[ASSIGNED TASK]: An exact restatement of the data is required, with the images omitted.

[DATASET EXCERPTS]:
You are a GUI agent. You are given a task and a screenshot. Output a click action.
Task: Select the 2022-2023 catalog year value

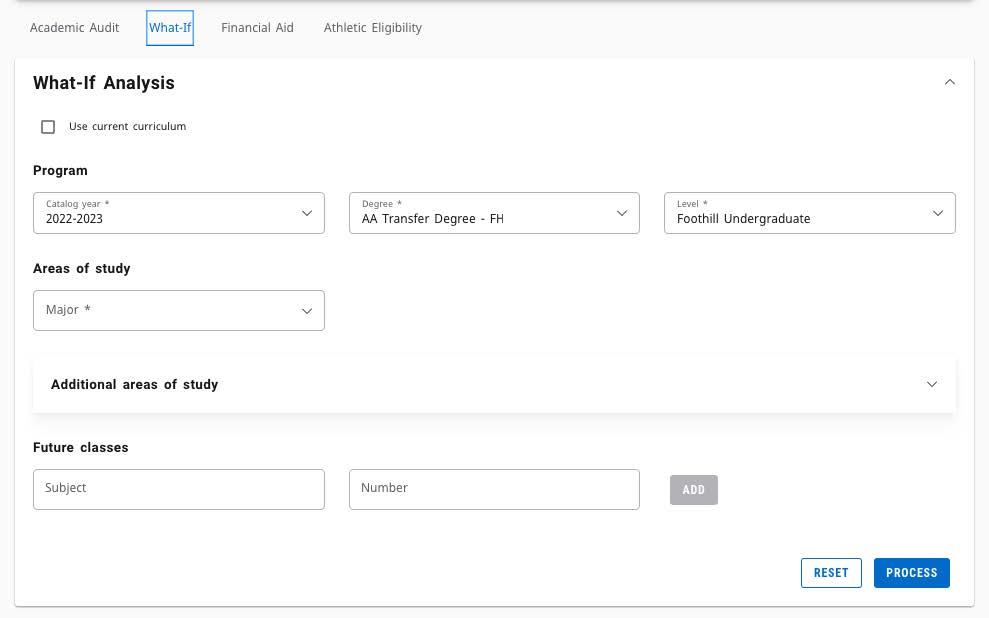coord(75,219)

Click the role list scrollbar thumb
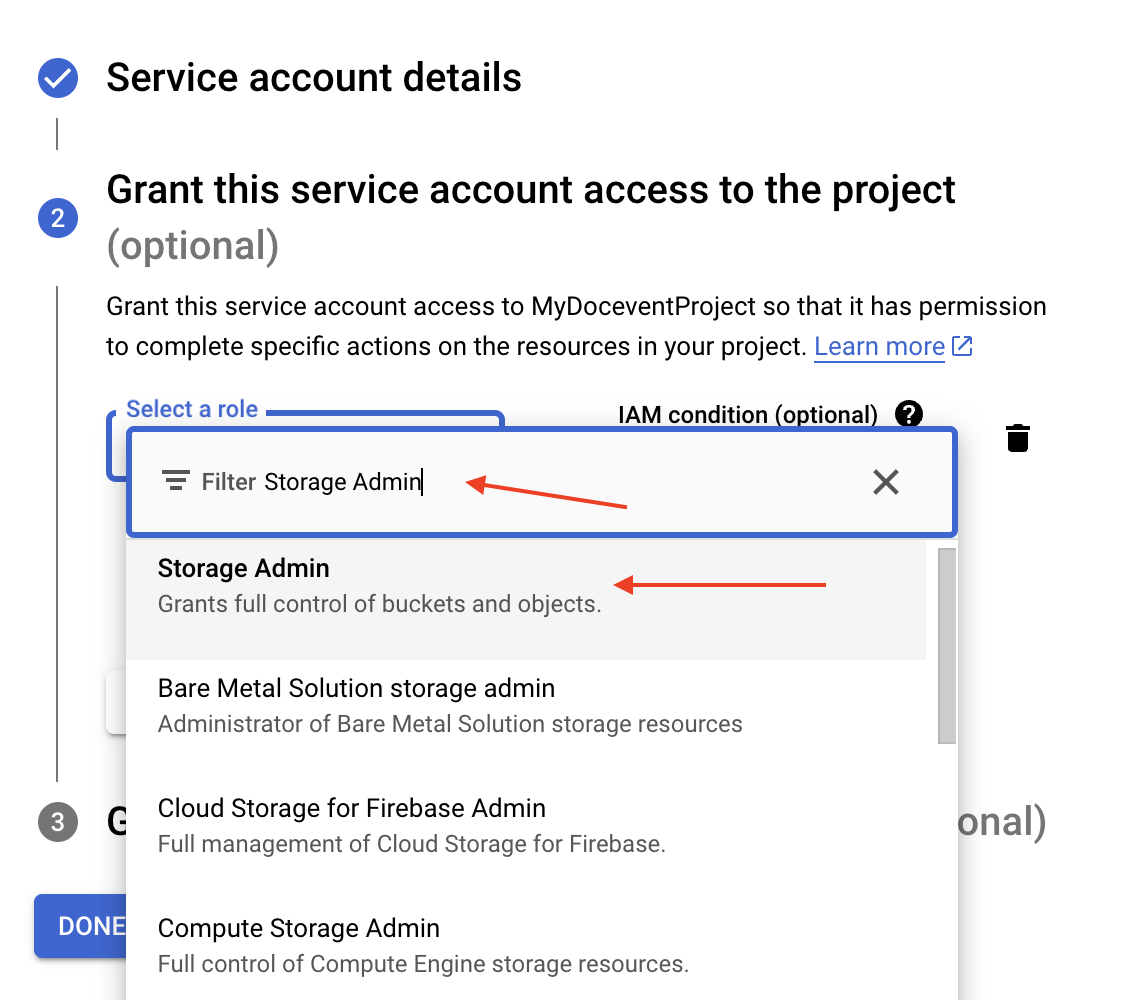946,645
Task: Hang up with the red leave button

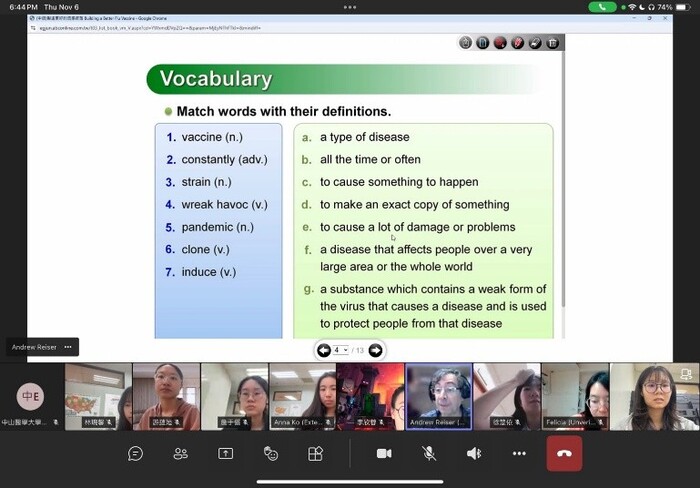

[SOLUTION FOR THIS PROBLEM]:
You are a GUI agent. You are given a task and a screenshot. Output a click action.
Task: Select the 2022-2023 catalog year value

coord(75,219)

Click the role list scrollbar thumb
946,645
Task: Hang up with the red leave button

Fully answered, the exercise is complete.